Rostecki helped write what became the City of Winnipeg inventory list, the litany of some (now) 600 buildings, their addresses, provenance and architectural features. The list, meant to be temporary, was city council's first heritage manual of sorts. It is a starting point to guide councillors who designate buildings for protection. If approved, the building is transferred to city hall's conservation list, which prohibits demolition.
That's the working theory.
If the Shanghai is facing a date with the wrecker's ball even though it was "protected," there's got to be a lot of unrecognized heritage out there.
On what passes for a mild day in Winnipeg's winter, Rostecki and I take a ride. We start out for Main Street and the oldest parts of town. We stop almost immediately, on Selkirk Avenue. Rostecki grew up on Redwood and he traces his childhood among the shops and services of the street once heady with immigrant expectations.
We park at Arlington and Selkirk, in front of the former Merchants Bank branch at 804 Selkirk. The Montreal-based bank arrived in Winnipeg in 1872 and was one of the first, Rostecki says, to move into neighbourhoods where most people scrimped.
"They were different because they catered a lot to working people.
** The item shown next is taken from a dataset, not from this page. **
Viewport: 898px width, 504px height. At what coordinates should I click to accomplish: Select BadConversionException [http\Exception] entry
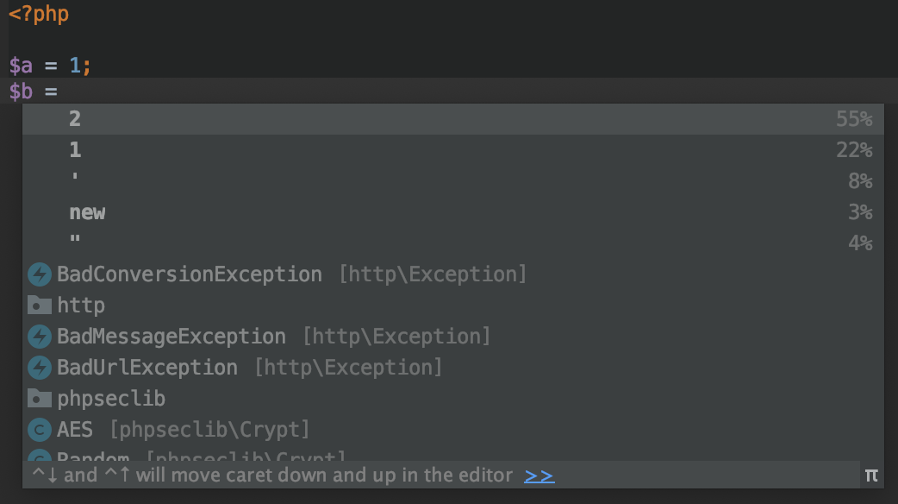(453, 274)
They saw margins in working people's accounts."
The arrival of a bank marks a neighbourhood's maturity, when a critical mass of people with common interests sets roots and become a community.
"Selkirk originally wasn't a business street," Rostecki notes, pointing to surviving houses among the store fronts. "As it became more ethnicized, it developed into the Main Street of the North End."
Nearby are other commercial two- and three-storey structures, modest but solid, built of brick, neat and proud in unpretentious symmetry.
And then there's the Budnik Block. Built between 1911 to 1929, each addition added a layer of restrained but evident pride and optimism to the corner of Selkirk and MacGregor. Onufrey Budnik (or Budnyk) clearly believed the bustling street had a future. Its upper windows are framed with handsome cream-coloured surrounds, prominent sills and its metal cornice is ornamented by dentils. It remained in the family until the mid-1980s.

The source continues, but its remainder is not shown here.